Whaley proposes charging opioid distributors ‘nickel per dose’
http://fox45now.com/news/local/whaley-proposes-charging-opioid-distributors-nickel-per-dose
DAYTON, Ohio (WKEF/WRGT) – Dayton Mayor Nan Whaley says she has a plan she believes would help Ohio fight back against the state’s opioid crisis.
Whaley, who is also a gubernatorial candidate, says opioid manufacturers are to blame for the crisis and says they are the ones who will pay. Whaley is proposing that opioid distributors will pay a nickel per dose that is given out. Whaley says she would implement the plan if she’s elected governor. “With the dollars we’ll collect with the nickel per dose surcharge, we can begin to restore vital public safety services to the communities on the front lines fighting this epidemic,” Whaley said as she announced the plan Wednesday morning, October 18.
The State Board of Pharmacy reported 631 million doses of opioids were distributed in 2016 across Ohio. Whaley says under her plan, this would translate into $31.5 million for the state. Whaley, a Democrat, says the nickel per dose would give the state sustainable funding to “start repairing the damage across Ohio.”
Filed under: General Problems
It is not opioid manufacturers who are to blame for this crisis. It is the stupid actions of specific individuals who choose to abuse opioids and not follow the medical advice of their providers and this who choose to take opioids without the direction and approval of licensed medical practitioner. .

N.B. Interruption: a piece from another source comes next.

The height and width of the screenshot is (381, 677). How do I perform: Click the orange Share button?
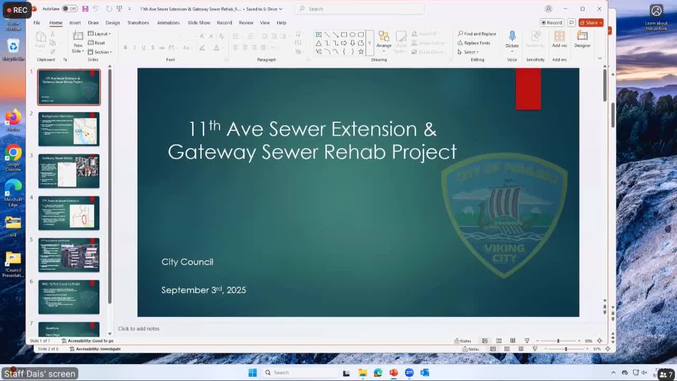(591, 23)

Isn’t she a special little snowflake…a tax like this is just a slightly more blatant form of highway robbery. It’s not that the pharma houses are culpable her, demonstrable or otherwise. It’s because they have very deep pockets and will be able to absorb the initial blow….and pass it on to their customers as you’ve posited Steve. Now, who ultimately is the customer with the deepest pockets?
Well I’d bet that would be the various 3rd party payers out there who pay for these opioids as part of any given plan’s benefit structure, aka the insurance companies like United, Cigna, Anthem, etc.. So, what will the insurance companies do? Well, on the commercial plans that most of them offer various employers as a bennie for the employees, they will simply switch some of the opioids up to the next highest tier or they will remove some from the formulary. I’d expect a combination of both. For Medicaid plans, well most of the opioids would just become non-formulary and require the prescriber to jump through multiple hoops in order to clinically demonstrate why the member needs this drug.
So now this tax is becoming an unfunded mandate that impacts the prescribers who have to submit rather tedious and time consuming prior authorization (aka PA) requests on their own dime.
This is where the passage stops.